Фамилия моего деда Шаврума стопроцентно польская, есть даже польский поэт – мой однофамилец. Фамилия деда Меира, напротив, абсолютно немецкая, хотя, какое тут «напротив», – почти что из одних краёв. О родне матери я вообще знаю мало, и продолжает ли кто-нибудь сей немецкофамильный род – информации не имею, а в польскофамильном роду последним являюсь я, недостойный, и на мне он, уже можно сказать наверняка, прекратится. Что ж, так, стало быть, и надо. Или незачем, по мнению благого Провидения, никчёмному моему роду коптить небо и переводить продукты, или, что тоже может быть (не поручусь, что нет), род мой задачу свою на земле выполнил и может отдыхать. По крайней мере, лично я стараюсь отдыхать, но, и отдыхая, всё-таки занимаю себя мыслями о проживших, но, увы, так бесконечно мало знакомых мне поколениях моих предков.

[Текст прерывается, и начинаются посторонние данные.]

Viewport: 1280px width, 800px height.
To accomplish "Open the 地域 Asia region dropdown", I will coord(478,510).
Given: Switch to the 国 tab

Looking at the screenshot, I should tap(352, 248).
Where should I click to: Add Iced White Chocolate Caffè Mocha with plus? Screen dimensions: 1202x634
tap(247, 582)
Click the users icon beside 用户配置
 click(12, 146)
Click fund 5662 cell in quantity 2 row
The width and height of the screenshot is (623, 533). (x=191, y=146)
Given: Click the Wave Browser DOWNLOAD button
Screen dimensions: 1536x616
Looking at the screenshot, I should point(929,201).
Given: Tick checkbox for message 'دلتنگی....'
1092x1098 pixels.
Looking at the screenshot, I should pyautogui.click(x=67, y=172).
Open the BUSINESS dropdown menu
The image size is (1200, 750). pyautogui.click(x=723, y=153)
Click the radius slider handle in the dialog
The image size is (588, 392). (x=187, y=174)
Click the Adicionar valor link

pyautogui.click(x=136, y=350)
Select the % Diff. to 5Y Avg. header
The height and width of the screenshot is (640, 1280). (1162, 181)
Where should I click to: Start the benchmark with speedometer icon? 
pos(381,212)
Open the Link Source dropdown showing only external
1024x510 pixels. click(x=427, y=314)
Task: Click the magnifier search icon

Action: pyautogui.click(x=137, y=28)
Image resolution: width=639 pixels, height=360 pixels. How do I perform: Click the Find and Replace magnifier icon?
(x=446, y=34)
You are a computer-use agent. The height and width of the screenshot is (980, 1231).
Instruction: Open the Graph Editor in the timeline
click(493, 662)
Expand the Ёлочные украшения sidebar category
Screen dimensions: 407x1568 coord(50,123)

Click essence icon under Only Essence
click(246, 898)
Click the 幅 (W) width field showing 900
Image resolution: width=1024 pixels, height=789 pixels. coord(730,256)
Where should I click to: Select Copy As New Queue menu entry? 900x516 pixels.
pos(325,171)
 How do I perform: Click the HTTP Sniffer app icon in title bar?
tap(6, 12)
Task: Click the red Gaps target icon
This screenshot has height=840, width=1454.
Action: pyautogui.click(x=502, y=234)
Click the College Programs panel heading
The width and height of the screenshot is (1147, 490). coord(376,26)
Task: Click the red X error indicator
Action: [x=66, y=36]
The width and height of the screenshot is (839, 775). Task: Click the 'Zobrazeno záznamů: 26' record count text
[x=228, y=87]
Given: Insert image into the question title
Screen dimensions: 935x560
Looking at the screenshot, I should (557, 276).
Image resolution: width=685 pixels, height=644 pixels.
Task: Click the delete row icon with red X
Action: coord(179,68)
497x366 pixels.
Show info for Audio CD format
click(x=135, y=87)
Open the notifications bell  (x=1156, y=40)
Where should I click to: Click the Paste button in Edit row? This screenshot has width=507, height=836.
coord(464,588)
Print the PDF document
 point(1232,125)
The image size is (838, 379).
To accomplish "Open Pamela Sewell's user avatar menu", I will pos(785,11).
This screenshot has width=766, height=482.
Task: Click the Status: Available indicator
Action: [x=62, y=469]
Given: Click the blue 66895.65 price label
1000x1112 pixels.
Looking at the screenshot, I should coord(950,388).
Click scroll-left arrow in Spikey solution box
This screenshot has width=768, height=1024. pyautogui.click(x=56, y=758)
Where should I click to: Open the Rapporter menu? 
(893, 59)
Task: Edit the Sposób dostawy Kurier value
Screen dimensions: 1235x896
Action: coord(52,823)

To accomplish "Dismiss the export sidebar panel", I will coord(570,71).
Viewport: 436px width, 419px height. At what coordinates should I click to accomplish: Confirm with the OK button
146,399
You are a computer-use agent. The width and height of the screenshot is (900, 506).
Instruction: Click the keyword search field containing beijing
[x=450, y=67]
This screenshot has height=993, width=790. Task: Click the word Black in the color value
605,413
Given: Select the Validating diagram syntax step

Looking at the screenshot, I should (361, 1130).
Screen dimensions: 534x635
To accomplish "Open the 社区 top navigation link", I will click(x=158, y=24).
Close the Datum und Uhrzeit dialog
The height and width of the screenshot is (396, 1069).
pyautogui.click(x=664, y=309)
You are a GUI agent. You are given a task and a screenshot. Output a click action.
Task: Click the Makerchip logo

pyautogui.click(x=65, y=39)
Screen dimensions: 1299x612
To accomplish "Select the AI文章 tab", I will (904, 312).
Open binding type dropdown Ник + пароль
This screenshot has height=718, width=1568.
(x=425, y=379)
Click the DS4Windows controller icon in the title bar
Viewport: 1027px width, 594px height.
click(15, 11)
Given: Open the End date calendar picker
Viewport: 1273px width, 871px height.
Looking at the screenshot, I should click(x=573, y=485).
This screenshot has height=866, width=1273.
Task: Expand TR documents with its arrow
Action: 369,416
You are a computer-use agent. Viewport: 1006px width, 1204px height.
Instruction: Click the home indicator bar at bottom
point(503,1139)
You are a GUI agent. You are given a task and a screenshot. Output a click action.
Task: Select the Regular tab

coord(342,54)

Если принять за данность, что все они когда-то вышли отсюда, из Эрэц Исраэль, где я сейчас мараю бумагу своими смутными якобы воспоминаниями, то дальше ужё тёмный лес: по правой ли – через Грецию, Италию, Испанию, или по левой – через Египет, Магриб и туже Испанию, – стороне добирались они до нового своего, временного, как всегда, жилища. Не как я, их потомок, – маршрутом Хельсинки – Лод на самолете Эль-Аль, – а пешком, на телегах, многодневным, многомесячным, многолетним путем – до тех мест немецких и польских, где прилипли к ним их фамилии, и дальше – туда, где фамилии их соединились, чтобы уже окончательно пропасть. И я, даже напоследок не прославивший их роды потомок, перебираю в своей усталой и переполненной пустяками памяти возможные их маршруты. Стрелки странствий на мысленной этой карте ползут по странам Европы и Африки, двигаясь то туда, то сюда, подчиняясь невесёлой моей фантазии – и среди всего этого геополитического разнообразия и богатства только один – самый маленький – маршрут может считаться по-настоящему действительным и достоверным. Недлинный этот маршрут ведёт от Москвы на Север, в район полярного города Воркута. И там, не прекращаясь, обозначенный уже самыми мелкими стрелками – штрихами, идёт он через лес проселочной дорогой, плотно заваленной падающим снегом, на котором я ещё вижу нечеткие следы моего деда, – вот уже менее чёткие, ещё менее… и уже нет их, пропали совсем. Так вот и заканчивается этот – единственный на сегодня точно известней мне – маршрут: дорога, лес, мороз… И больше ничего – только дорога, лес, мороз.
25 июля 1998
Клуогаранд
Кунстник Макар, так значилось на почтовом ящике мастерской таллинского художника Володи Макаренко, собирался на море. Когда Марк с Куприяновым зашли, он обговаривал какие-то детали поездки с Мишкой Сафоновым, таллинским тогда еще поэтом, а позже стокгольмским бюргером, потому что только русских поэтов Стокгольму и не хватало. Так Марк с Борей оказались в Клуогаранде – приморском кэмпинге, находящемся в каких-то сложных отношениях с эстонской советской литературой.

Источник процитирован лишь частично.